** Records provided **
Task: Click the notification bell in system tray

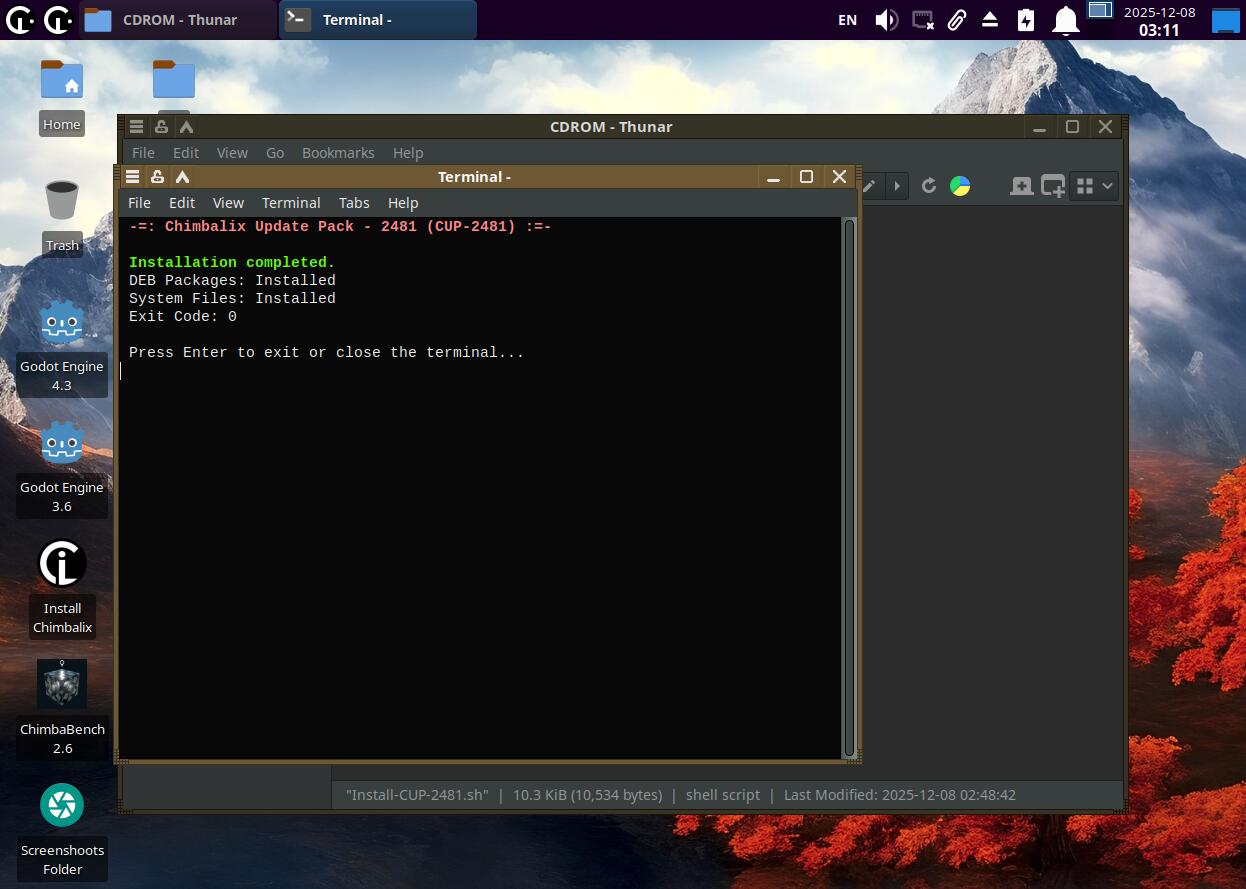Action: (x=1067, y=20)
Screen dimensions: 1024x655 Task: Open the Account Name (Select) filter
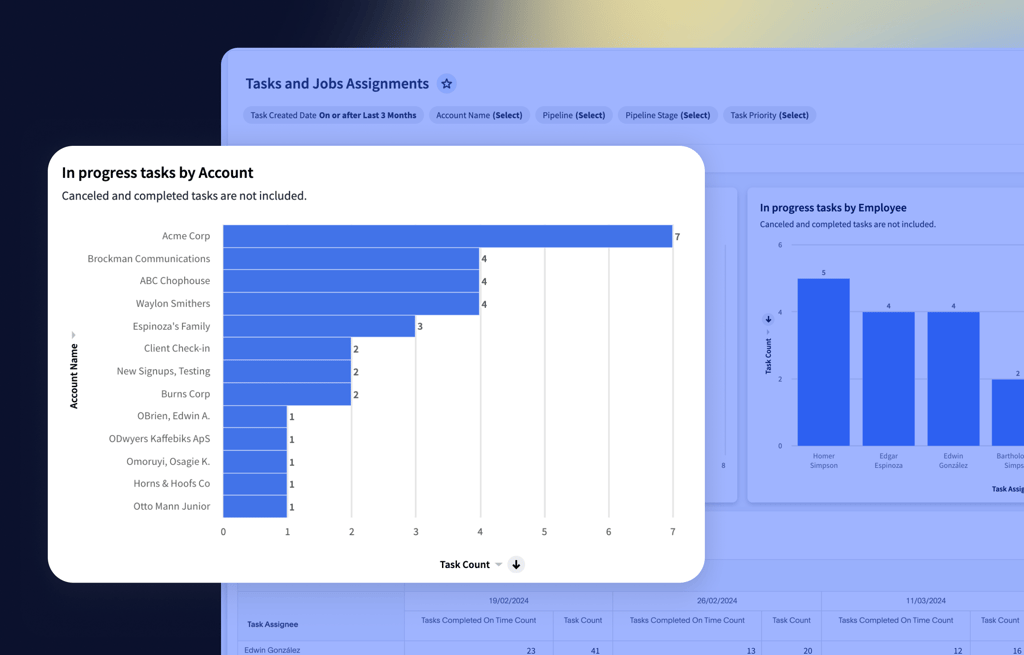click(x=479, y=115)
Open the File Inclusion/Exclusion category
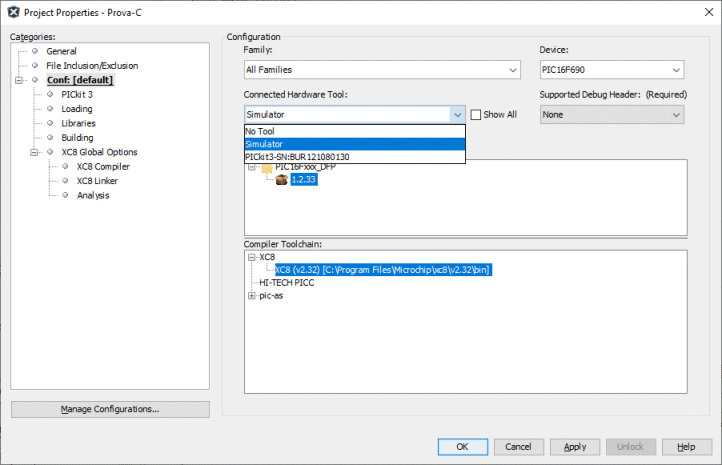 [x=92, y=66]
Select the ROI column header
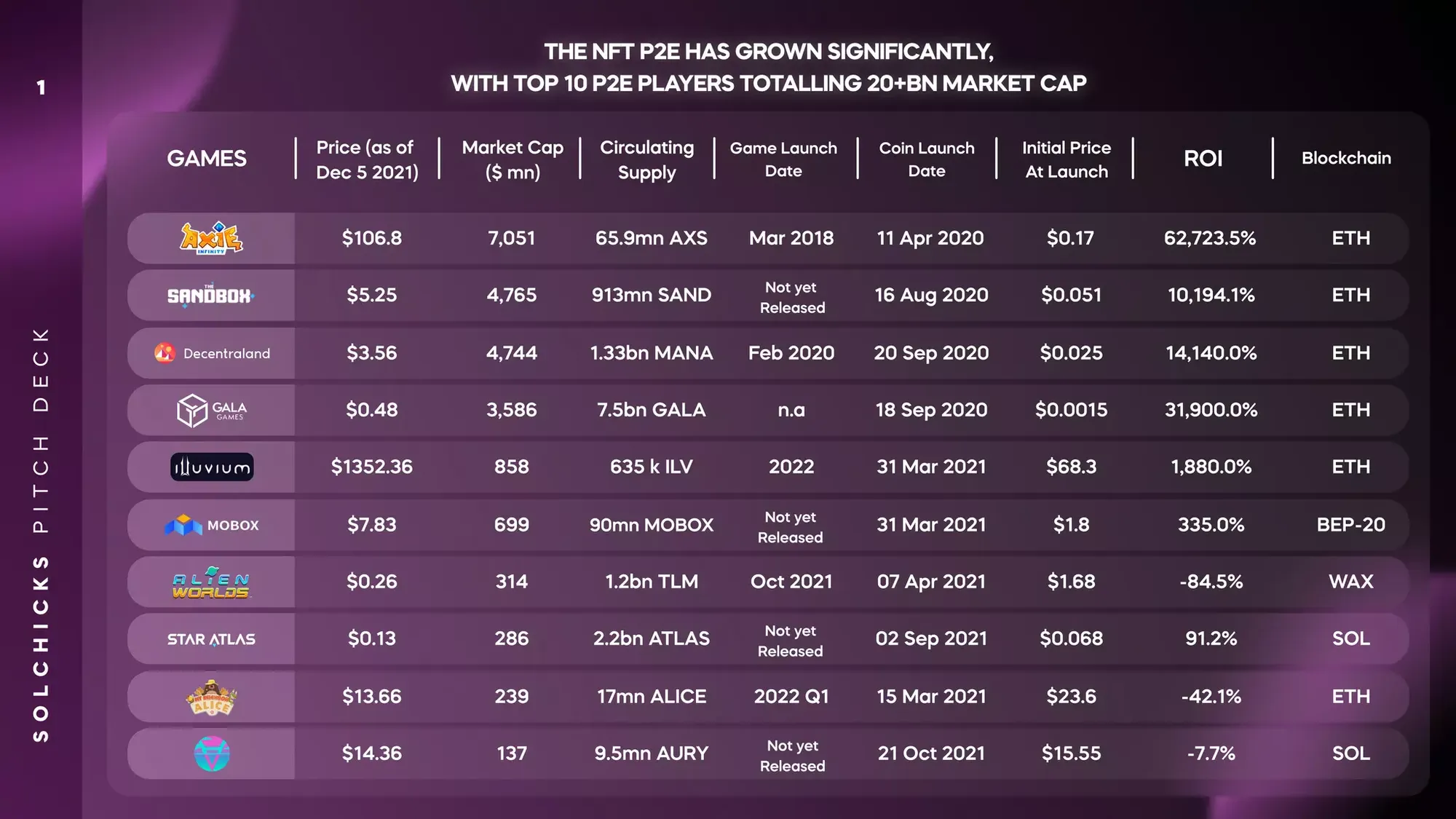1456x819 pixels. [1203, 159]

** Aim of the exercise **
Pick out every line in the records that contains the word "Task", matching case exactly, and copy each of those lines.

** Solved exercise **
Task: Click the notification bell in system tray
Screen dimensions: 1024x655 Task: Open the Account Name (Select) filter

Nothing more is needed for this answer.